Wien (SID) - Der wegen schweren sexuellen Missbrauchs Minderjähriger angeklagte österreichische Judo-Olympiasieger Peter Seisenbacher ist seit vier Monaten verschollen. Wie die Kronen-Zeitung berichtet, fehlt von dem 57-Jährigen trotz weltweiter Fahndung weiter jede Spur. "Es ist alles wie gehabt. Er hat sich nicht gemeldet", sagte Seisenbachers Anwalt Bernhard Lehofer bei krone.at.

Seisenbacher, der 1984 in Los Angeles und 1988 in Seoul Olympia-Gold im Mittelgewicht geholt hatte, war am 19. Dezember 2016 dem ersten Verhandlungstermin am Wiener Straflandesgericht unentschuldigt ferngeblieben und ist offenbar untergetaucht. Letzter bekannter Aufenthalt Seisenbachers war Aserbaidschan, dort hatte er die Männer-Nationalmannschaft trainiert.  

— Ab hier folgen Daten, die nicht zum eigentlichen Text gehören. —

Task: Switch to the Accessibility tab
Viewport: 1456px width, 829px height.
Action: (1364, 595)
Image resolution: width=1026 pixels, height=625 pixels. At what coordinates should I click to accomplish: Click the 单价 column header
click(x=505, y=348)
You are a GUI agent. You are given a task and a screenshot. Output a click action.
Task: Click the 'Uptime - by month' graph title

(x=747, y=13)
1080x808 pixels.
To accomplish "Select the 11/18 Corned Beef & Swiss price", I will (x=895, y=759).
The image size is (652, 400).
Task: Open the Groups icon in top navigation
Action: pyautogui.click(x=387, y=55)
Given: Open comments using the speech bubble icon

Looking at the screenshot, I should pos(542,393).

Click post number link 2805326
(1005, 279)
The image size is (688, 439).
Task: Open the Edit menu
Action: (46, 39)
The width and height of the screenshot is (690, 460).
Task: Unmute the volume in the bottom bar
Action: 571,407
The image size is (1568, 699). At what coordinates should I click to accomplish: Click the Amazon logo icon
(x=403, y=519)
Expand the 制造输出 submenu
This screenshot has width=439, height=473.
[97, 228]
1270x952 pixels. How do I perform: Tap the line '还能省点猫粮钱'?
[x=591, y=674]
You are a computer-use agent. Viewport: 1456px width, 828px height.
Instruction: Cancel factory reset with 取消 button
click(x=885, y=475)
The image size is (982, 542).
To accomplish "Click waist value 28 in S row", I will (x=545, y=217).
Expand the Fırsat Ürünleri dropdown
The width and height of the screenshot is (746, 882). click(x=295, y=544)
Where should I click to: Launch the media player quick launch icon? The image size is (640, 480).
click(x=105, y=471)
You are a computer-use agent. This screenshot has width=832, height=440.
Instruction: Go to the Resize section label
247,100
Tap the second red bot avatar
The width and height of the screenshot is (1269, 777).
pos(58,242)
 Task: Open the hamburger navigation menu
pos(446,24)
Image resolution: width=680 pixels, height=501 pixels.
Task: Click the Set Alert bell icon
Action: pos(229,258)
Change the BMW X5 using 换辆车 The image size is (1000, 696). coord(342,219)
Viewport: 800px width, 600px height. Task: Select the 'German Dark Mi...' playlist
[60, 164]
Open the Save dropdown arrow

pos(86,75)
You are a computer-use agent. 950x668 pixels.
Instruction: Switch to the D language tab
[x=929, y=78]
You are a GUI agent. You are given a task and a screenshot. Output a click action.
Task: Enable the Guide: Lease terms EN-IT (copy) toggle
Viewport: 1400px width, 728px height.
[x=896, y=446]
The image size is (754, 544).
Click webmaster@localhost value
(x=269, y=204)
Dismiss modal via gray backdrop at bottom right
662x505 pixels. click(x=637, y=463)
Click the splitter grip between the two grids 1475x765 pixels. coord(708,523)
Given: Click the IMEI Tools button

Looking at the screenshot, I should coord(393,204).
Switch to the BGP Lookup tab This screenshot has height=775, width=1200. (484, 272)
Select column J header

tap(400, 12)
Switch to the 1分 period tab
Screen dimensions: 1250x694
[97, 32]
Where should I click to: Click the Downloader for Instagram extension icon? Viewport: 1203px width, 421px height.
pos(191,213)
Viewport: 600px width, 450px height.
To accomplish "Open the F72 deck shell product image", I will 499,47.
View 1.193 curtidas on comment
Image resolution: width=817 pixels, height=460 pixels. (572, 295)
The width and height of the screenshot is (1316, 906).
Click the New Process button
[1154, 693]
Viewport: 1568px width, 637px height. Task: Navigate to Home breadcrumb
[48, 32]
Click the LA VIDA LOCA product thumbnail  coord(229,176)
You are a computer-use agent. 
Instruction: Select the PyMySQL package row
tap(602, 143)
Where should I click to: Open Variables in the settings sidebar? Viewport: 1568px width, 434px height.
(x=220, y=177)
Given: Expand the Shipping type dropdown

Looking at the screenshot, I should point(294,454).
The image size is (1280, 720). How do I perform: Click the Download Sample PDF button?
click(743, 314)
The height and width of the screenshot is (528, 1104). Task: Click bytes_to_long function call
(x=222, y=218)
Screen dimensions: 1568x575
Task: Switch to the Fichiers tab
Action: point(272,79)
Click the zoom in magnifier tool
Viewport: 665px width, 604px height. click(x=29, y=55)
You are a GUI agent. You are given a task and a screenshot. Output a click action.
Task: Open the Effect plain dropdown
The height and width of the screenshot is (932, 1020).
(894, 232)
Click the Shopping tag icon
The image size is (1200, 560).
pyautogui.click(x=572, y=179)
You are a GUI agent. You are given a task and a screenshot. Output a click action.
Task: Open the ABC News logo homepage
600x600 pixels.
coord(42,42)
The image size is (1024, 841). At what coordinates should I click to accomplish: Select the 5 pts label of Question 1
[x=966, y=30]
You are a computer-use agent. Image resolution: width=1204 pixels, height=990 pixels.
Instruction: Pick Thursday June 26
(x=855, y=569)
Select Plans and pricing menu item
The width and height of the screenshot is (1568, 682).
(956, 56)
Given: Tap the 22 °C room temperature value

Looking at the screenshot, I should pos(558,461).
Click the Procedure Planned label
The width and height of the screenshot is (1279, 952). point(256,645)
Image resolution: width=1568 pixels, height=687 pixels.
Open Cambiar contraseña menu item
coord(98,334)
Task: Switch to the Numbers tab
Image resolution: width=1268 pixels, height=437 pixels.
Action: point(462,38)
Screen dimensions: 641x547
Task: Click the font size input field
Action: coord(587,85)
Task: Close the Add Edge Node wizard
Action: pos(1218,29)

Im Fahndungsaufruf des österreichischen Bundeskriminalamtes heißt es: "Peter Seisenbacher steht im dringenden Tatverdacht, zwischen 1997 und 2004 an weiblichen Opfern sexuelle Handlungen vorgenommen und dadurch den Tatbestand des schweren sexuellen Missbrauchs von Unmündigen und Ausnutzung eines Autoritätsverhältnisses begangen zu haben."